### Task item
Where in the material does the word "computer" appear? Copy each line that has it.

- Opening Delimiter -

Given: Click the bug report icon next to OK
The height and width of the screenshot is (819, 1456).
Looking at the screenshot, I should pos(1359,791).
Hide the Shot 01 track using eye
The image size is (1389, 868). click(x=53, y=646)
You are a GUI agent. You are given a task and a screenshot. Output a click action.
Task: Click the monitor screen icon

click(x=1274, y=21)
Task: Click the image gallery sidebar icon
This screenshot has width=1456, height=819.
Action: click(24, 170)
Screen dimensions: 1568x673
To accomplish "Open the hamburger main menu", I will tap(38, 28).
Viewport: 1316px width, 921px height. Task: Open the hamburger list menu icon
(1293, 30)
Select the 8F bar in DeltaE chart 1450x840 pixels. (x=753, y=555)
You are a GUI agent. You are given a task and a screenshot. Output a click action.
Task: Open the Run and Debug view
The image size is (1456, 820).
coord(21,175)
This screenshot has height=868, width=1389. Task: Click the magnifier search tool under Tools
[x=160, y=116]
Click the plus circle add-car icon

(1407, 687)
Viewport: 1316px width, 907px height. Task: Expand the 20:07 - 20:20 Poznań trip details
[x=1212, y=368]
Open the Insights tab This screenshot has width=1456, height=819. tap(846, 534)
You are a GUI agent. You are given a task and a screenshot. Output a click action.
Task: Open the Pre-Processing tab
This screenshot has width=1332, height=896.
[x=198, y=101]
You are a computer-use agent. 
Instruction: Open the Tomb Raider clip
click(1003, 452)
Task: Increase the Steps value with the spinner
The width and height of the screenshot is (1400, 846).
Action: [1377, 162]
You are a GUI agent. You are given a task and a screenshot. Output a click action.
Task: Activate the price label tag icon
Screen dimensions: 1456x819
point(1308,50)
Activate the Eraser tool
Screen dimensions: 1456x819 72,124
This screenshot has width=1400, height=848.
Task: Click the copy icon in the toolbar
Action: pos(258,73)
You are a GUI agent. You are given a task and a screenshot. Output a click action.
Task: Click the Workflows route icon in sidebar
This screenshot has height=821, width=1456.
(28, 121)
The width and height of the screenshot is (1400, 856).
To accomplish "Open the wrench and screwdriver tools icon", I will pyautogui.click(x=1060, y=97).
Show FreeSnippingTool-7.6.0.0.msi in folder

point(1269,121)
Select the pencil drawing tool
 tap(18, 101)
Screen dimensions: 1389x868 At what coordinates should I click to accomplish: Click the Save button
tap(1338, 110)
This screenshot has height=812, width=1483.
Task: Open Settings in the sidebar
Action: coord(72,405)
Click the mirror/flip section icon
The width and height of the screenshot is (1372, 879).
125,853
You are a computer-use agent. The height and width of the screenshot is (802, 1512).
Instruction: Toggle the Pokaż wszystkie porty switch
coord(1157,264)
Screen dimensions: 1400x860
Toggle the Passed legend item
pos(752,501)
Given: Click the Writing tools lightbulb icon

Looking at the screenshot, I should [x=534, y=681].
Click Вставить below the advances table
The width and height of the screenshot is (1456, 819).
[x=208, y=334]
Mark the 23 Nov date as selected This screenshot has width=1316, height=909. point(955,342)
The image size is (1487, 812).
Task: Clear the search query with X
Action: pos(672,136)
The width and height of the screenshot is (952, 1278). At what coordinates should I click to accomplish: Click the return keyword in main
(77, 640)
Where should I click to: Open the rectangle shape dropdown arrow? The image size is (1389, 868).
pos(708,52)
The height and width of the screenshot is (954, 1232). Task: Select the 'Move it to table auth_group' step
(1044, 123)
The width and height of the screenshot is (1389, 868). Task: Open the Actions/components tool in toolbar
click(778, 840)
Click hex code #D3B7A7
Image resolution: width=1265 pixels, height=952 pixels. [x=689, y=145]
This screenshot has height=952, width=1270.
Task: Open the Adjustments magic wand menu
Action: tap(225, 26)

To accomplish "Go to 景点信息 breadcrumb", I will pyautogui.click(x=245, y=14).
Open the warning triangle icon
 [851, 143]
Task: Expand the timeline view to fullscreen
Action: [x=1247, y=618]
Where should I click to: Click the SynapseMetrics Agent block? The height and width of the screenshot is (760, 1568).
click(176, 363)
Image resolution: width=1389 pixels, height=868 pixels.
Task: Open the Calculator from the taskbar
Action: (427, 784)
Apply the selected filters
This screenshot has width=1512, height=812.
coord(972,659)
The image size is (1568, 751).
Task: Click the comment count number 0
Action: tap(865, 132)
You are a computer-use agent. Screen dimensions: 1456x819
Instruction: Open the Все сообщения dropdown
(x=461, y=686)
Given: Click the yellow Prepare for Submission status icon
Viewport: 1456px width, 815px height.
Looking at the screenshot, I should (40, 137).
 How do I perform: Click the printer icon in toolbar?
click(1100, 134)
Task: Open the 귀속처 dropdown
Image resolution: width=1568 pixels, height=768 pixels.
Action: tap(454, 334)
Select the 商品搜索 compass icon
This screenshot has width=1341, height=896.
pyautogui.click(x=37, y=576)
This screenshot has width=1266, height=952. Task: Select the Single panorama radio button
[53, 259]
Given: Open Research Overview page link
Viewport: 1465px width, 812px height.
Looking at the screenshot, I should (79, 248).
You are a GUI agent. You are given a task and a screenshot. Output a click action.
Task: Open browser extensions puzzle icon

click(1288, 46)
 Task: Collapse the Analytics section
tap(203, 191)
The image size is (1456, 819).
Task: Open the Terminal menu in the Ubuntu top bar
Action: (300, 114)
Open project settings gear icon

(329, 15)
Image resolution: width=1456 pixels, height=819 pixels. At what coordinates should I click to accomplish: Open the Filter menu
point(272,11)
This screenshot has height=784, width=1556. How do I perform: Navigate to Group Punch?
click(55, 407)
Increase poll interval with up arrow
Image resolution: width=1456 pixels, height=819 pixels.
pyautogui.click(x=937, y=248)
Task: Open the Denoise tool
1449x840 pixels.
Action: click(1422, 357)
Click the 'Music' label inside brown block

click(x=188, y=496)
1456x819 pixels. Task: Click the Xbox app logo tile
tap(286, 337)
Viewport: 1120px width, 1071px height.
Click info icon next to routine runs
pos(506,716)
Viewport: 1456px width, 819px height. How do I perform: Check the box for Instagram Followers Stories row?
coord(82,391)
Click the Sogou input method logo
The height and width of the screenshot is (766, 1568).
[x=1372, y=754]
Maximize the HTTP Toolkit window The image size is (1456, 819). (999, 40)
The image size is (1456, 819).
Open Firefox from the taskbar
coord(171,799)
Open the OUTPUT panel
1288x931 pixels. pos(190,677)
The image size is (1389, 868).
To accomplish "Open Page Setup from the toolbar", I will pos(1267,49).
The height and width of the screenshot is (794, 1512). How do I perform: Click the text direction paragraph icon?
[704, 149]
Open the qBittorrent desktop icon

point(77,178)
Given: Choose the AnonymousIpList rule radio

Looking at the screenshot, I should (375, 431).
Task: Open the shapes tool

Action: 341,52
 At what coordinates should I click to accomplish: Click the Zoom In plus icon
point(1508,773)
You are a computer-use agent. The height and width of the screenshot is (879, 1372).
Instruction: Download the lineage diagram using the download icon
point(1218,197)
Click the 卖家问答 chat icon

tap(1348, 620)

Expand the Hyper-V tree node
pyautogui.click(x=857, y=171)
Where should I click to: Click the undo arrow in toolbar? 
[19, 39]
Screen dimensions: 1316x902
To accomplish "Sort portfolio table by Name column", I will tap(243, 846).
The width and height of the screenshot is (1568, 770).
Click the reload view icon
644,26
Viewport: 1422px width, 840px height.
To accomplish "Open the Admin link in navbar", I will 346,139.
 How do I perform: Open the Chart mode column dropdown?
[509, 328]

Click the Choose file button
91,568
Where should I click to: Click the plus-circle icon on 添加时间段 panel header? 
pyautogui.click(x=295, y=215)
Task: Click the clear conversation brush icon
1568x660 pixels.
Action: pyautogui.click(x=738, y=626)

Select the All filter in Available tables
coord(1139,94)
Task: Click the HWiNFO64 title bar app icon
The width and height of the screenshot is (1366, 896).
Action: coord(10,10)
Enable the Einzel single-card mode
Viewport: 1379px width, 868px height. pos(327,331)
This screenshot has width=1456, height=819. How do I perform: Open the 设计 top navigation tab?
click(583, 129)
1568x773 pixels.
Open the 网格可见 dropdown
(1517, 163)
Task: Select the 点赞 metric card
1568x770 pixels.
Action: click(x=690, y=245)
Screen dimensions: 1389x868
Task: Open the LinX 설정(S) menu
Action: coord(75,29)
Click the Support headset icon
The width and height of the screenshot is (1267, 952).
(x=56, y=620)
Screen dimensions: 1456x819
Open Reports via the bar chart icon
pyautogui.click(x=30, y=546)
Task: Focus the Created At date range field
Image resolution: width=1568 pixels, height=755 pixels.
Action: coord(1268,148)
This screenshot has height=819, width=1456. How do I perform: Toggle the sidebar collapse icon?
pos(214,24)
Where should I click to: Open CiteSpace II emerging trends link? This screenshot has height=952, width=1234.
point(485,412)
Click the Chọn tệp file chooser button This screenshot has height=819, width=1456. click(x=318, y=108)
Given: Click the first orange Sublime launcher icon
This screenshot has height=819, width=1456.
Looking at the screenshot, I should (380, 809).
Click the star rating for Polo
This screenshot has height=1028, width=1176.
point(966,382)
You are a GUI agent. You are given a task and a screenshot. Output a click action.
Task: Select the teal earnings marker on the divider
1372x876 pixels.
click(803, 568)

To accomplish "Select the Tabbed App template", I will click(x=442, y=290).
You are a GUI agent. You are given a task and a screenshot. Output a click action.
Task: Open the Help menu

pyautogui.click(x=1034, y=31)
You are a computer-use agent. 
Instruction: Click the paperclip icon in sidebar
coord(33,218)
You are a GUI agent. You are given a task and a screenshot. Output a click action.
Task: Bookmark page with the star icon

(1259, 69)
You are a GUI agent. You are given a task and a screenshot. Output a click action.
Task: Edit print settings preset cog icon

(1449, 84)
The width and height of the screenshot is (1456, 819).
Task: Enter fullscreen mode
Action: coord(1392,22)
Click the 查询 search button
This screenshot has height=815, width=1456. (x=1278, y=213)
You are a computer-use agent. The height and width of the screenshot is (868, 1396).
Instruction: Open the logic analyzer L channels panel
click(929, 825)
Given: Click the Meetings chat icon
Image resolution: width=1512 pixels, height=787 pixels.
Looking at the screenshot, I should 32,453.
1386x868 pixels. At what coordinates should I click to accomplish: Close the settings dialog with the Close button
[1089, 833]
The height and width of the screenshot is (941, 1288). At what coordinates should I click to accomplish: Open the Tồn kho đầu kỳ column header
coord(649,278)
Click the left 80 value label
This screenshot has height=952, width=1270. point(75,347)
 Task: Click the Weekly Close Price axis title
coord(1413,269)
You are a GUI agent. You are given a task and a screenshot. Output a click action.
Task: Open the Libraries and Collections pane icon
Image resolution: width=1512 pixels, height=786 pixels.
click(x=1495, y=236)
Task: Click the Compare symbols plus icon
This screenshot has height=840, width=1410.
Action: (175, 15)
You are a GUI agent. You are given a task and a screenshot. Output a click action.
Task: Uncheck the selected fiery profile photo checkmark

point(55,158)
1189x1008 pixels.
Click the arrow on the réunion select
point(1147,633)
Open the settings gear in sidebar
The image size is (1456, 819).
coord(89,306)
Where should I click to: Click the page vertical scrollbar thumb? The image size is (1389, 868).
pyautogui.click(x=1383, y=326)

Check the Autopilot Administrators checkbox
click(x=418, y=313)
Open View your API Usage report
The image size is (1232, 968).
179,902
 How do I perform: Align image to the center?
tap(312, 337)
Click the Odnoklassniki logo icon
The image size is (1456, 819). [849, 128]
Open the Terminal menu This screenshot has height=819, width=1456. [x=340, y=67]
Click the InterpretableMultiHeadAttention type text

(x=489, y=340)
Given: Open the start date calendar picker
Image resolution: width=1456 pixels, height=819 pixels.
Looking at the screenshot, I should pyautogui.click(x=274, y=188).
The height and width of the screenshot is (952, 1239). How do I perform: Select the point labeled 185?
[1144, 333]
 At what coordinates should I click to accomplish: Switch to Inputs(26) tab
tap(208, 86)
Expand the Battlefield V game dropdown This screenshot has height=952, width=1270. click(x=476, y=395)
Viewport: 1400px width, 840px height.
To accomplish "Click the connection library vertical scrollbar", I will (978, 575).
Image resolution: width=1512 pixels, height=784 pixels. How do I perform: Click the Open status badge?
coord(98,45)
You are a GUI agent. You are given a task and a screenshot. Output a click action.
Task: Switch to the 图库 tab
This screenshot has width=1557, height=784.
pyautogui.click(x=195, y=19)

- Closing Delimiter -

### Completed task
You are a computer-use agent. 
You are a computer-use agent. The height and width of the screenshot is (802, 1512).
You are a computer-use agent. Screen dimensions: 1456x819
You are a computer-use agent. The height and width of the screenshot is (879, 1372).
You are a computer-use agent. 
You are a computer-use agent. The height and width of the screenshot is (868, 1396).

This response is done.